Stored data entries

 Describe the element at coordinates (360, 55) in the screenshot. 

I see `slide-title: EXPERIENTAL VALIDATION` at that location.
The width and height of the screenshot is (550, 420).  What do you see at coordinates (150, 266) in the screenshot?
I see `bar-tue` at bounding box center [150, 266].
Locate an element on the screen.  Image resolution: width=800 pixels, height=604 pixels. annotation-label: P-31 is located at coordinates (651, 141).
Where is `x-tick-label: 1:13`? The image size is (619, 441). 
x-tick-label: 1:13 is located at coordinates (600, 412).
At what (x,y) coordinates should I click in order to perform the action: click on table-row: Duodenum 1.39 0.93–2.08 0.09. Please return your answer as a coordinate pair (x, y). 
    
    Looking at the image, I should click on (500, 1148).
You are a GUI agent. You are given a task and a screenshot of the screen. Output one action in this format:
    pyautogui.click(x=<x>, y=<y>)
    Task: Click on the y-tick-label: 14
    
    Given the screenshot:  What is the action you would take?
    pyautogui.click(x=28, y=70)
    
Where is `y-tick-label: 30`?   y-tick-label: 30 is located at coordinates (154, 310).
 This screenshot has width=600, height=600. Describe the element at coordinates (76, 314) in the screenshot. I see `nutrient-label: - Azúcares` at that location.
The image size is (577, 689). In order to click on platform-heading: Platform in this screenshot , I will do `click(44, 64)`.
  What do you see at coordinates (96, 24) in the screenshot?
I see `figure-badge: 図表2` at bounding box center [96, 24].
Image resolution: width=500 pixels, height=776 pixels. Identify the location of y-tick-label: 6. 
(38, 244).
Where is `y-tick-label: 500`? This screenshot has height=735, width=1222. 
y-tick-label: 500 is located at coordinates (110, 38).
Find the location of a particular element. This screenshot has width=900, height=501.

→ What to do
Place each line of the records above into a Markdown table with the columns No. and Line, numbering the rows and leaving out blank lines.

→ Completed exercise
| No. | Line |
|---|---|
| 1 |  Describe the element at coordinates (360, 55) in the screenshot.  |
| 2 | I see `slide-title: EXPERIENTAL VALIDATION` at that location. |
| 3 | The width and height of the screenshot is (550, 420).  What do you see at coordinates (150, 266) in the screenshot? |
| 4 | I see `bar-tue` at bounding box center [150, 266]. |
| 5 | Locate an element on the screen.  Image resolution: width=800 pixels, height=604 pixels. annotation-label: P-31 is located at coordinates (651, 141). |
| 6 | Where is `x-tick-label: 1:13`? The image size is (619, 441).  |
| 7 | x-tick-label: 1:13 is located at coordinates (600, 412). |
| 8 | At what (x,y) coordinates should I click in order to perform the action: click on table-row: Duodenum 1.39 0.93–2.08 0.09. Please return your answer as a coordinate pair (x, y).  |
| 9 |     Looking at the image, I should click on (500, 1148). |
| 10 | You are a GUI agent. You are given a task and a screenshot of the screen. Output one action in this format: |
| 11 |     pyautogui.click(x=<x>, y=<y>) |
| 12 |     Task: Click on the y-tick-label: 14 |
| 13 |     Given the screenshot:  What is the action you would take? |
| 14 |     pyautogui.click(x=28, y=70) |
| 15 | Where is `y-tick-label: 30`?   y-tick-label: 30 is located at coordinates (154, 310). |
| 16 |  This screenshot has width=600, height=600. Describe the element at coordinates (76, 314) in the screenshot. I see `nutrient-label: - Azúcares` at that location. |
| 17 | The image size is (577, 689). In order to click on platform-heading: Platform in this screenshot , I will do `click(44, 64)`. |
| 18 |   What do you see at coordinates (96, 24) in the screenshot? |
| 19 | I see `figure-badge: 図表2` at bounding box center [96, 24]. |
| 20 | Image resolution: width=500 pixels, height=776 pixels. Identify the location of y-tick-label: 6.  |
| 21 | (38, 244). |
| 22 | Where is `y-tick-label: 500`? This screenshot has height=735, width=1222.  |
| 23 | y-tick-label: 500 is located at coordinates (110, 38). |
| 24 | Find the location of a particular element. This screenshot has width=900, height=501. |